I had some trouble with my parents a while back when I was younger than you. I went to counseling and felt marvelously better because I thought things were going to change. I thought my parents wouldn't be so crazy anymore. I thought they weren't going to make threats and argue at night and say terrible things that should never be said to a child. Guess what? That didn't happen. They still act crazy. They've toned down their insanity a bit, but I never know when they're going to say something awful. They've made me get rid of my budgies a few times over the years, always repealing all the 'no more pets' decrees. Ironically enough, at times the only reason I could think of not to commit suicide was so that my pets would be taken care of to my satisfaction. My parents may have failed me, but that's no reason for me to fail my pets.
The point is your mom is crazy and she will do what she will do. You have to be the one who changes. You have to take life one step at a time. Your parents have let you down and they'll do it again. You just need to try not to care about what she says. You need to react differently. I'm not saying it is ok for your mom to act as she does. It's not. It's wrong. I'm saying you can't control that, but you can control yourself.
I avoided my parents and ignored their arguments. If my mom says my dad's mad about something, who cares? What can I do about it? How will worrying help? They used to take the car away. I bought my own. They kicked me out for a few days, when they changed their minds, I refused to come back until they agreed to go to counseling. They say I can't have pets, fine, they can stay elsewhere. You need to learn how to be the one sane person in the house.
I had a counselor who also had trouble with her parents. She spent a lot of time at the library. When college came around, she had good grades and went to a college far away. She landed a job and didn't have to deal with her parents on their terms anymore. My older sister moved out too.
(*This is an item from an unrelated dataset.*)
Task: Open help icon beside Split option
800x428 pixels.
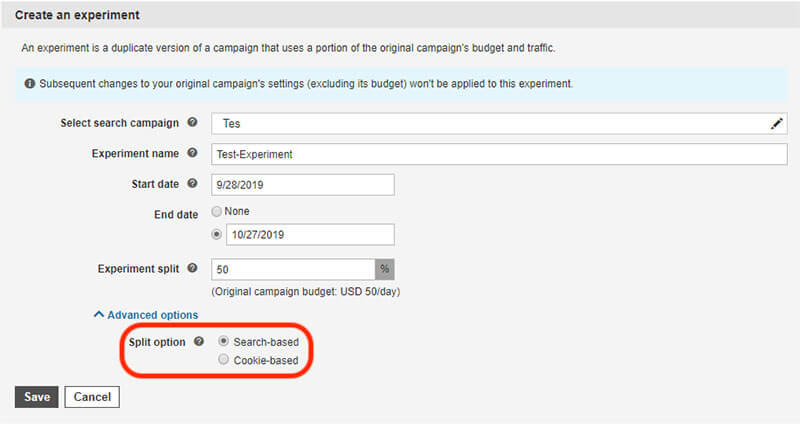Action: click(x=199, y=342)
Something that might not work, but is worth a try is to give a misresponse. Basically, if she's yelling at you, she expects you to respond in a certain way (yell back, cry, etc.) and then she'll keep going. Don't take the bait. When my mom talks about negative things, I ignore it. I don't reward that behavior. When she talks about good things, I engage in a discussion with her. I'm not saying this will solve the problem, but maybe it'll help a little bit. Maybe, if your mom is yelling, you can act very concerned, "You sound stressed, what can I help you with?" or something else she doesn't expect. She might resist yelling because it sounds really crazy to yell at someone offering help. If she yells at you for not doing the dishes, apologize and go do them. How is she going to respond to that? At the very least she'll be confused and hopefully silent for a minute. Here's a trick I learned in counseling the phrase, "You're right." nine times out of ten gets people to SHUT UP. I read it in a book and tried it on a counselor who was telling me that I needed to do something differently. She responded, "I think I am." and moved on.
I'm sorry that you are having a difficult time, I really am. I went through it too, I still am since I still live at home. You need something healthy to get your mind off of this. Journal writing does help. Talking to people helps. I wish parents didn't do such a good job of screwing up good kids, but they know how to get you where it hurts. All you can do is develop a thicker skin and adapt.